Gij moet ieder jaar de tienden afzonderen van de hele opbrengst van uw zaad, dat op het veld groeit.
23 And you shall eat before the LORD your God, in the place which he shall choose to place his name there, the tithe of your corn, of your wine, and of your oil, and the firstlings of your herds and of your flocks; that you may learn to fear the LORD your God always.
Deze tienden van uw koren, uw most en uw olie, en de eerstelingen van uw runderen en kudde moet ge voor het aanschijn van Jahweh, uw God, op de plaats eten, die Hij zal uitverkiezen, om daar zijn Naam te vestigen. Zo zult gij Jahweh, uw God, heel uw leven lang leren vrezen.
24 And if the way be too long for you, so that you are not able to carry it; or if the place be too far from you, which the LORD your God shall choose to set his name there, when the LORD your God has blessed you:
Maar zo de afstand te groot voor u is, en gij het dus niet kunt vervoeren, omdat de plaats, die Jahweh, uw God, zal uitverkiezen, om daar zijn Naam te vestigen, te ver van u is verwijderd, en omdat Jahweh, uw God, u zo rijk heeft gezegend,
25 Then shall you turn it into money, and bind up the money in your hand, and shall go unto the place which the LORD your God shall choose:
dan moet ge het te gelde maken en het geld met u meenemen, en naar de plaats gaan, die Jahweh, uw God, zal uitverkiezen.

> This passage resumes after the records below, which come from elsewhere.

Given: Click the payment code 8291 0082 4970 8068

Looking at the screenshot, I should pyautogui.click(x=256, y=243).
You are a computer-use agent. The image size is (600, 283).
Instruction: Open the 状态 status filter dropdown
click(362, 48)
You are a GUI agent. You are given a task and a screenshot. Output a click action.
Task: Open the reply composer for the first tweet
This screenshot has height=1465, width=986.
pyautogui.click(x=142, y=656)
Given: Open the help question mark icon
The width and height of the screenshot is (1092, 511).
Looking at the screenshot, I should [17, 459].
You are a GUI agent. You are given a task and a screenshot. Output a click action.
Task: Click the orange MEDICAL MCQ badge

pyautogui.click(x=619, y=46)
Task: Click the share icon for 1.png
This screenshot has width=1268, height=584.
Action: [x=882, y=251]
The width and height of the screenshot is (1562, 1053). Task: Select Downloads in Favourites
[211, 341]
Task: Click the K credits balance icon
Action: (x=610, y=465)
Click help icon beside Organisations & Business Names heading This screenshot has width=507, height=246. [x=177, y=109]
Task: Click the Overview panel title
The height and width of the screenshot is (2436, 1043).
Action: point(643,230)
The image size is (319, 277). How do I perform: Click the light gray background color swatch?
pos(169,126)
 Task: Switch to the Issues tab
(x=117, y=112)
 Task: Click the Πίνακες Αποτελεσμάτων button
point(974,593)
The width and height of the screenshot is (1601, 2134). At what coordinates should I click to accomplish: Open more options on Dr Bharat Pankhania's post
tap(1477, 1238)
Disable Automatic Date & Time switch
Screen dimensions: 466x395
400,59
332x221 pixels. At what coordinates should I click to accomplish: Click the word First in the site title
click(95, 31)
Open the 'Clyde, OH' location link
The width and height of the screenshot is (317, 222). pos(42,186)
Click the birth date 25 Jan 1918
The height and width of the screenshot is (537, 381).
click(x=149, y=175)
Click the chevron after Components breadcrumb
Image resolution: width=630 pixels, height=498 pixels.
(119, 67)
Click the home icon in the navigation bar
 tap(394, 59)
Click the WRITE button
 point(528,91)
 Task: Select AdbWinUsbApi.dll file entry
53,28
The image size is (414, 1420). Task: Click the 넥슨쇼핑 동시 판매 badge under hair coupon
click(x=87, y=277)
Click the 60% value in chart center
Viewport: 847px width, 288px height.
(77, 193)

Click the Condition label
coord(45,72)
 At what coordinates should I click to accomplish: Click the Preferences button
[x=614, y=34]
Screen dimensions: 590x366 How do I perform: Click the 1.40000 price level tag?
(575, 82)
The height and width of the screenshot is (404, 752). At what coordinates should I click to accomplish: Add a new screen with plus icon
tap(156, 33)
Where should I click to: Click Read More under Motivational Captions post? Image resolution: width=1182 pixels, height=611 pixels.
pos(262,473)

26 And you shall bestow that money for whatsoever your soul lusts after, for oxen, or for sheep, or for wine, or for strong drink, or for whatsoever your soul desires: and you shall eat there before the LORD your God, and you shall rejoice, you, and your household,
Gij kunt met het geld alles kopen wat gij verlangt: runderen, schapen, wijn en sterke drank, kortom alles wat ge begeert, en daar met uw gezin voor het aanschijn van Jahweh, uw God, een maaltijd houden en vrolijk zijn.
27 And the Levite that is within your gates; you shall not forsake him; for he has no part nor inheritance with you.
Ook den leviet, die binnen uw poorten woont, moogt ge niet vergeten, omdat hij geen deel en geen erfbezit onder u heeft.
28 At the end of three years you shall bring forth all the tithe of your increase the same year, and shall lay it up within your gates:
Maar om de drie jaren moet ge alle tienden van uw opbrengst in dat jaar naar uw poorten brengen en ze daar laten liggen.
29 And the Levite, (because he has no part nor inheritance with you, ) and the stranger, and the fatherless, and the widow, which are within your gates, shall come, and shall eat and be satisfied; that the LORD your God may bless you in all the work of your hand which you do.
Dan zullen de leviet, omdat hij geen deel en geen erfbezit onder u heeft gekregen, en de vreemdeling, de wees en de weduwe, die binnen uw poorten wonen, ze komen eten en zich verzadigen. Zo zal Jahweh, uw God, u zegenen bij alle arbeid, die gij verricht.